Mills isn’t the only player that has announced he will be donating his salary for the eight games to charity. Los Angeles Lakers center Dwight Howard revealed earlier this week that he will give the remainder of his salary for the season to a charitable initiative he started called Breathe Again, which was designed to fight hatred and racism.

Mills is the longest currently tenured player on the Spurs.

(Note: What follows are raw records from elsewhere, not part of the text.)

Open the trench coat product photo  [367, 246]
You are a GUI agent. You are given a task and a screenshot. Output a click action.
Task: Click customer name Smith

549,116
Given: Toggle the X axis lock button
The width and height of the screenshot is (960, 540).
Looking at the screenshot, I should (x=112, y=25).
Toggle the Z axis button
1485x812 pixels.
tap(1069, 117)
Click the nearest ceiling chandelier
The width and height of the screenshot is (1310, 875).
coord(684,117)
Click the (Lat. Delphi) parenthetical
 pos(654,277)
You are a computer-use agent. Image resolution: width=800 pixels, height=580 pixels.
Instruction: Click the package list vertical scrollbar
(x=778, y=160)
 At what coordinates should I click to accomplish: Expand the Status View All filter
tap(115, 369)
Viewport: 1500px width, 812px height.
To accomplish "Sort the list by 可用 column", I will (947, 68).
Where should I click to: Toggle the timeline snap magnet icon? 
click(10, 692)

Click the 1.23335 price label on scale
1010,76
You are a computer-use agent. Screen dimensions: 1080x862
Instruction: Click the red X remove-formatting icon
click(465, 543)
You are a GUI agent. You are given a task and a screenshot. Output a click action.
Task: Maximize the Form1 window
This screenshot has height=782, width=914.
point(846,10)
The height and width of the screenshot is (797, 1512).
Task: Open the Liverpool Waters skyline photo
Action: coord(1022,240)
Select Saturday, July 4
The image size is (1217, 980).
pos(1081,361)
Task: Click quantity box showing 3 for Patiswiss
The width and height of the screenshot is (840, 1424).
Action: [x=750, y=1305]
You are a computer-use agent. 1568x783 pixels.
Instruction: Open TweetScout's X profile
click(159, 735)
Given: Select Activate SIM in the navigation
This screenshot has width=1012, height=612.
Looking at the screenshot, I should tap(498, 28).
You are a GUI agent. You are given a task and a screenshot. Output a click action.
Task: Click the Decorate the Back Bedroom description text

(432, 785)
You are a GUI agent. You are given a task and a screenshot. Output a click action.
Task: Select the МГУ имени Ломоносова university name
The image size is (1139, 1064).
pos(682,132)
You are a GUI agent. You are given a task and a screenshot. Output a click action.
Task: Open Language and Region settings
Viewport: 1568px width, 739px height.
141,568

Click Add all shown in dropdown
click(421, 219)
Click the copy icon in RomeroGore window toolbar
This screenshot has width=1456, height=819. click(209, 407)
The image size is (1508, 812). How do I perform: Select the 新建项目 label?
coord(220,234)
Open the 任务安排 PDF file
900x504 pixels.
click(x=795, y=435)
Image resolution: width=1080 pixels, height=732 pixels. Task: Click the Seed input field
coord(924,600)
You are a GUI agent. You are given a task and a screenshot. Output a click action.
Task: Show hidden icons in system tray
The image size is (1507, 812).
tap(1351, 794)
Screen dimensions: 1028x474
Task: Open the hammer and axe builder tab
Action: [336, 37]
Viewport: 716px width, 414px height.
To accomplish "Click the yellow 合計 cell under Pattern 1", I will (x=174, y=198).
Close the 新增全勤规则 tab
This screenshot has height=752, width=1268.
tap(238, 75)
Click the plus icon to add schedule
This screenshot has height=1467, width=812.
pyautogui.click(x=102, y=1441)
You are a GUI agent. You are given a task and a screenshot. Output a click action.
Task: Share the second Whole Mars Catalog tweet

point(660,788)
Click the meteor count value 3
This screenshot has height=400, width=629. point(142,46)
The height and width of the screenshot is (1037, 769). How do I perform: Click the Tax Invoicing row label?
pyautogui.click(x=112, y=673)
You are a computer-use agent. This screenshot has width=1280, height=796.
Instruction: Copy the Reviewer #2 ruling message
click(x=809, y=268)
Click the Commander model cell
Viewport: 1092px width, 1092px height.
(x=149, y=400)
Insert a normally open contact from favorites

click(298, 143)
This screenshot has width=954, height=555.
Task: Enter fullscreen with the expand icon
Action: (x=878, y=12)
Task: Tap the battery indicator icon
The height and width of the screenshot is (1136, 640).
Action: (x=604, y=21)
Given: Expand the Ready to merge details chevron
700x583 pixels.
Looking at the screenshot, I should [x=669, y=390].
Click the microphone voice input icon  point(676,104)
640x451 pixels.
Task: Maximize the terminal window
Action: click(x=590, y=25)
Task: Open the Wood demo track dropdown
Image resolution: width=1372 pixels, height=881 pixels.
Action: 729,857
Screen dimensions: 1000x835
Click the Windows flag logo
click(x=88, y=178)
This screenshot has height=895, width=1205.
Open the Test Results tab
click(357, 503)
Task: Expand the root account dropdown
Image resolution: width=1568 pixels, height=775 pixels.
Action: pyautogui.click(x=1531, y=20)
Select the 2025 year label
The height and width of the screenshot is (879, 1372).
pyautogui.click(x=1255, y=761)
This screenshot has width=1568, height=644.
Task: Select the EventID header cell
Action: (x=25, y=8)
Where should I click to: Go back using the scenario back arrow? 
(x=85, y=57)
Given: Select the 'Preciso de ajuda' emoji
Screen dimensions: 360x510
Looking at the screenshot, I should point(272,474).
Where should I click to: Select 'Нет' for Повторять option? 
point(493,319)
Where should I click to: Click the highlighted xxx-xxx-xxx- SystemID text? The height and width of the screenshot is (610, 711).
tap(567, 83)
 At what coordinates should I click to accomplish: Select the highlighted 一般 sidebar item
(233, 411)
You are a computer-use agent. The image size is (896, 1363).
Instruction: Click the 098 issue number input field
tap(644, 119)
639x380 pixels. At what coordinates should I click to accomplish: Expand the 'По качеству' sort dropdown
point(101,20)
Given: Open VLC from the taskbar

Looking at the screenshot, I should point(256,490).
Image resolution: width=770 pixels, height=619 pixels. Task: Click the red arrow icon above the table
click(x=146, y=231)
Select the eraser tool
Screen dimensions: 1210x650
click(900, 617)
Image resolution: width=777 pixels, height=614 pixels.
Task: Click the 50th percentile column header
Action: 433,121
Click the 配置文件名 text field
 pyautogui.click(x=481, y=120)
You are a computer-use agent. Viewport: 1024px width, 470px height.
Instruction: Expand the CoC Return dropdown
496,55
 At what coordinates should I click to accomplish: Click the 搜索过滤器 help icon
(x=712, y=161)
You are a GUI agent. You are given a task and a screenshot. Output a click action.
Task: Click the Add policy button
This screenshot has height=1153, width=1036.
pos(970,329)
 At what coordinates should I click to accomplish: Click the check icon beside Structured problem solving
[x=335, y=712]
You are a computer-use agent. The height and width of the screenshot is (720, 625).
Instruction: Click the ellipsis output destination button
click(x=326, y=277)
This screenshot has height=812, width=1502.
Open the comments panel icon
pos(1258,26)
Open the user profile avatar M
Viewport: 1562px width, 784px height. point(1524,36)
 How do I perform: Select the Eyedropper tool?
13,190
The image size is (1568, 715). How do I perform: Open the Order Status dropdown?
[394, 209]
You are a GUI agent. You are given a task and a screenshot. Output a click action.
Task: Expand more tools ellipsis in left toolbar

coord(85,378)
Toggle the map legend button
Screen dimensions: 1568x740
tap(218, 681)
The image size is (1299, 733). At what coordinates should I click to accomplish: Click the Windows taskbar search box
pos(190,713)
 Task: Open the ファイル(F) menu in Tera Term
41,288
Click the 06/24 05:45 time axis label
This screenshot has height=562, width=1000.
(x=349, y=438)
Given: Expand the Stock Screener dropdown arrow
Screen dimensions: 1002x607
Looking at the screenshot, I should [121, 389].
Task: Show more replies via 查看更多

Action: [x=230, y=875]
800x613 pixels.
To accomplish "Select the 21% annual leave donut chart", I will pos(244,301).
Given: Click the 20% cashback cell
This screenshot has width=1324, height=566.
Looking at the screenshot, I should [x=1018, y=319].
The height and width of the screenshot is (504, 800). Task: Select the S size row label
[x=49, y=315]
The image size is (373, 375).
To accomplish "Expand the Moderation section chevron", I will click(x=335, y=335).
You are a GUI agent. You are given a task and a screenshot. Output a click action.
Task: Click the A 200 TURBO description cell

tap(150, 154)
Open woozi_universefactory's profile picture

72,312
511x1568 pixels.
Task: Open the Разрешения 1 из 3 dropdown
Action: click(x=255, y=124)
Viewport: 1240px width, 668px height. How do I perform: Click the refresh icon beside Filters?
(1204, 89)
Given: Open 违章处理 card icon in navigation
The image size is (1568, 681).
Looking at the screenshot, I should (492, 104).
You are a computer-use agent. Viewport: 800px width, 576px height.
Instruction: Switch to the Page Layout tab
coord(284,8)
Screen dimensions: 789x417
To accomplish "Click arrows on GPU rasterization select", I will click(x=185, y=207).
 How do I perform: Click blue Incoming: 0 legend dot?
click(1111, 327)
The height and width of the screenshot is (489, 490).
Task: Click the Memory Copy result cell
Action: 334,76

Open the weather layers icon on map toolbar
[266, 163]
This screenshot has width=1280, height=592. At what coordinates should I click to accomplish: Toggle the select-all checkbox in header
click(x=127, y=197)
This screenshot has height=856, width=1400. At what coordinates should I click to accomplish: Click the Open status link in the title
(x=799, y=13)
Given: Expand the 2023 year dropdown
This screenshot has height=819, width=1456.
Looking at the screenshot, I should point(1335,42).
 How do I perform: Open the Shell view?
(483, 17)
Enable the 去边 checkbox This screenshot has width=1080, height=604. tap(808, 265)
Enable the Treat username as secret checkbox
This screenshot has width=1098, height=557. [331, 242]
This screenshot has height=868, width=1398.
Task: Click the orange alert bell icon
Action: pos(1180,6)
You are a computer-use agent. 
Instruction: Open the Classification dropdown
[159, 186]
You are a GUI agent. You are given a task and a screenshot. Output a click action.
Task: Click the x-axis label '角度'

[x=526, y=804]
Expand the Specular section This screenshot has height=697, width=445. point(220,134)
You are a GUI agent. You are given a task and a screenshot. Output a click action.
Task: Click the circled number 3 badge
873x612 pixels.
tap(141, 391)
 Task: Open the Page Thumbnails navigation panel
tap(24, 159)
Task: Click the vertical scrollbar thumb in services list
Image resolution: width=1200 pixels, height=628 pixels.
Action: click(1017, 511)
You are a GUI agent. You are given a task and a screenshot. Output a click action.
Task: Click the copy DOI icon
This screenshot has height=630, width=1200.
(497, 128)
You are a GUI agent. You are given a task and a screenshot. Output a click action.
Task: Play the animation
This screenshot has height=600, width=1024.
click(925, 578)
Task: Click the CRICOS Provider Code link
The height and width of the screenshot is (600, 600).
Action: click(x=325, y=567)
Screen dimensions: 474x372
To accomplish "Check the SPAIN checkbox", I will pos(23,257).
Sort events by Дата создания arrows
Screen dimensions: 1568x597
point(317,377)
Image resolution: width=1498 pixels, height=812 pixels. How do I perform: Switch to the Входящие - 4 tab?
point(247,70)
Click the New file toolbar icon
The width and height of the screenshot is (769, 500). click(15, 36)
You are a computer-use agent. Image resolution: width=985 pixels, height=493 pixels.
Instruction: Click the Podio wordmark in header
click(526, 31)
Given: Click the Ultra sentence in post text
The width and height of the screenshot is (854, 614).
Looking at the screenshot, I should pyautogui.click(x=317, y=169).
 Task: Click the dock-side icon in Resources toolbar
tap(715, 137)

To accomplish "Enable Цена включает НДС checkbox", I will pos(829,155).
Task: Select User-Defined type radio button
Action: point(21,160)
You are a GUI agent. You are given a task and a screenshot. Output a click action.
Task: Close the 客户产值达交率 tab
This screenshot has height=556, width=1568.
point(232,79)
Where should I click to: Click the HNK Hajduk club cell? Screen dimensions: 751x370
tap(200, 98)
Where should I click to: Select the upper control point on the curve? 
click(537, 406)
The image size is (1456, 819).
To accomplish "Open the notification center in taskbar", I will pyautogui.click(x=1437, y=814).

“He’s a guy that I think everybody looks to for motivation and stuff like that,” Spurs teammate Trey Lyles said Wednesday, not long after Mills made his announcement. “I think along with his actions and his words backing up his actions … he’s definitely been somebody that I think not only the team but the league realizes is a community leader and somebody that’s always caring for other people.”

This is not the first time Mills has tried to shine a light on race-related issues this season.

Mills – an Australian whose mother is Aboriginal and whose father is from the Torres Strait Islands – and the Spurs hosted a celebration of Indigenous people back in January, which he hoped helped educate people on the importance of recognizing the value of other cultures.

“Australia is a great country. America is a great country,” Mills said. “We all have issues and different aspects. But the point of it is, is being able to come together to be able to work together.”

The Spurs leave for the Disney campus near Orlando, Florida on Thursday, when they will be among the final eight arrivals of the 22 teams that will be participating in the NBA restart. The season has been halted by the coronavirus pandemic since March 11.

Mills was to have earned about $12.5 million this season, had the season not been interrupted and some games been canceled because of the pandemic.